┌─ Input

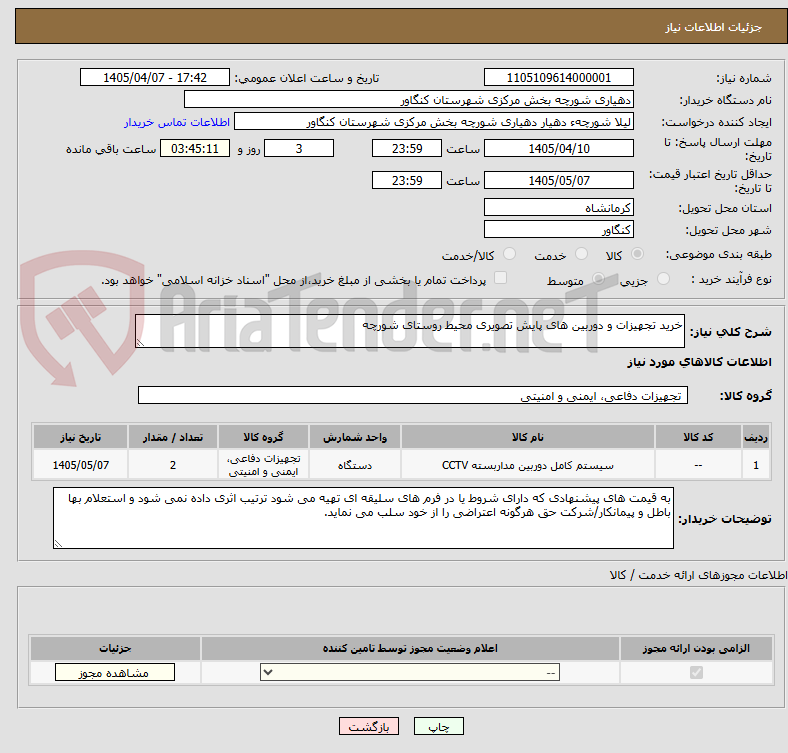The width and height of the screenshot is (788, 753).
Task: Click the چاپ print button
Action: 439,726
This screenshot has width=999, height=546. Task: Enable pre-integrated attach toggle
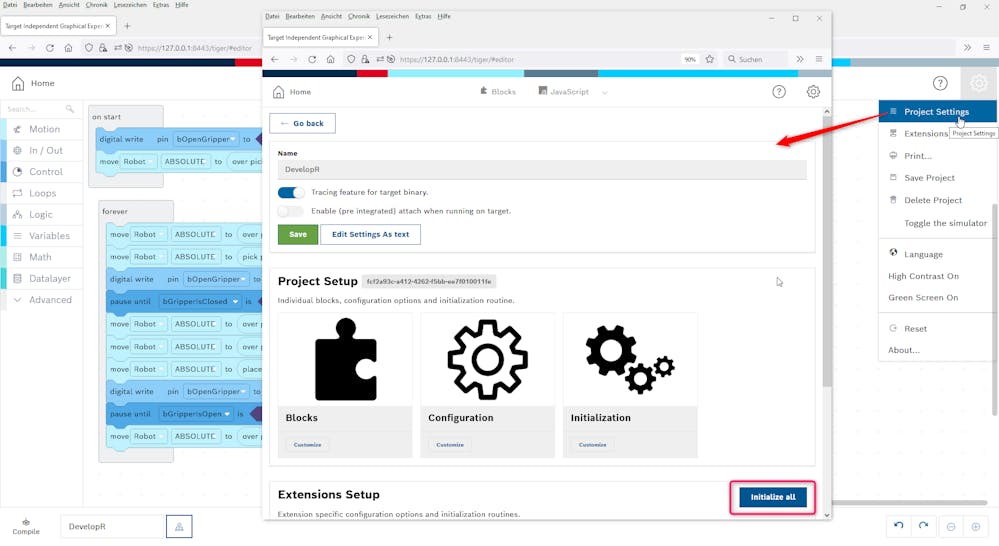click(x=291, y=211)
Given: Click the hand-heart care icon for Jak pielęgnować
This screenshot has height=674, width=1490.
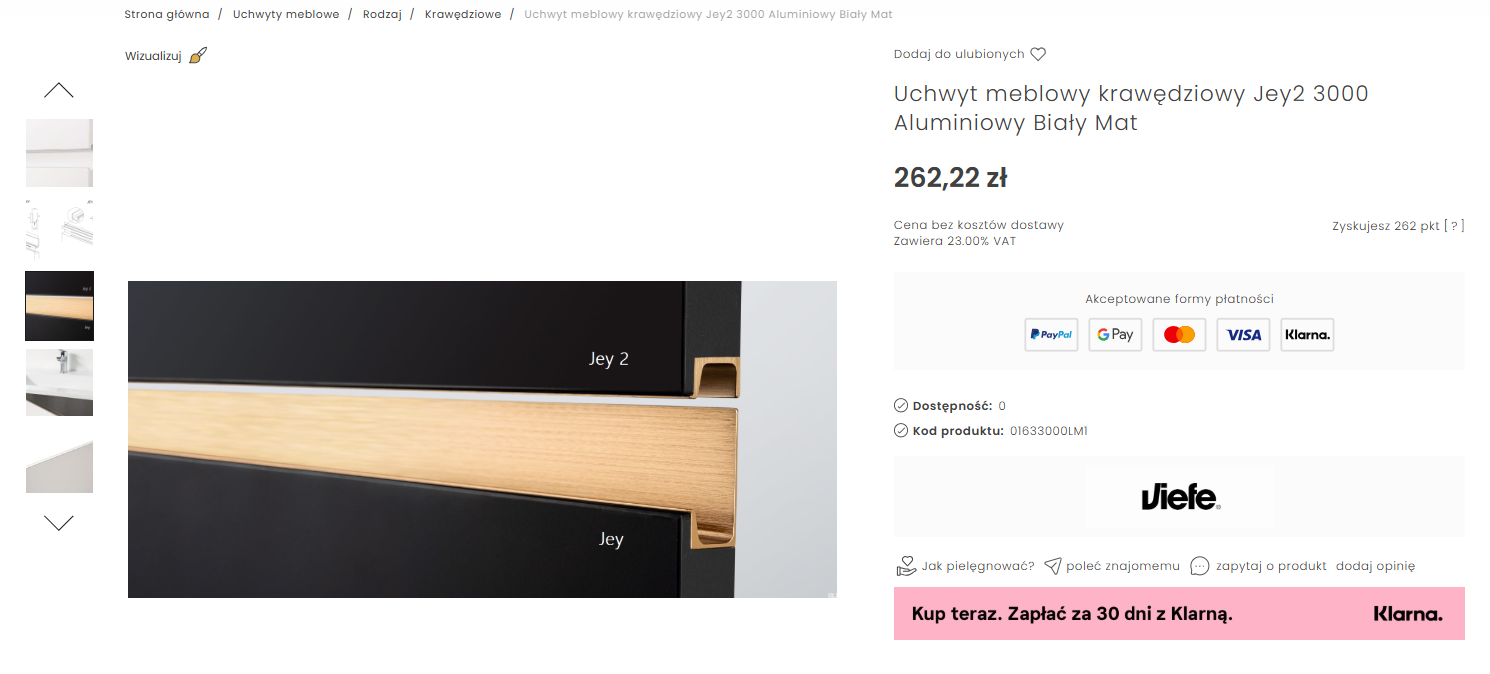Looking at the screenshot, I should pyautogui.click(x=906, y=566).

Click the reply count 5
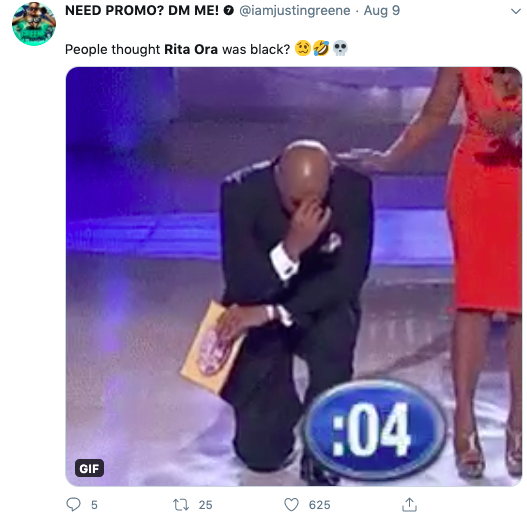94,505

└─

What the task requires: Write out, exactly as they appear, the lines from the one containing "Given: Click the" through the end of the material above, excluding pictures.

Response:
Given: Click the hand-heart care icon for Jak pielęgnować
This screenshot has height=674, width=1490.
Looking at the screenshot, I should pyautogui.click(x=906, y=566).

Click the reply count 5
94,505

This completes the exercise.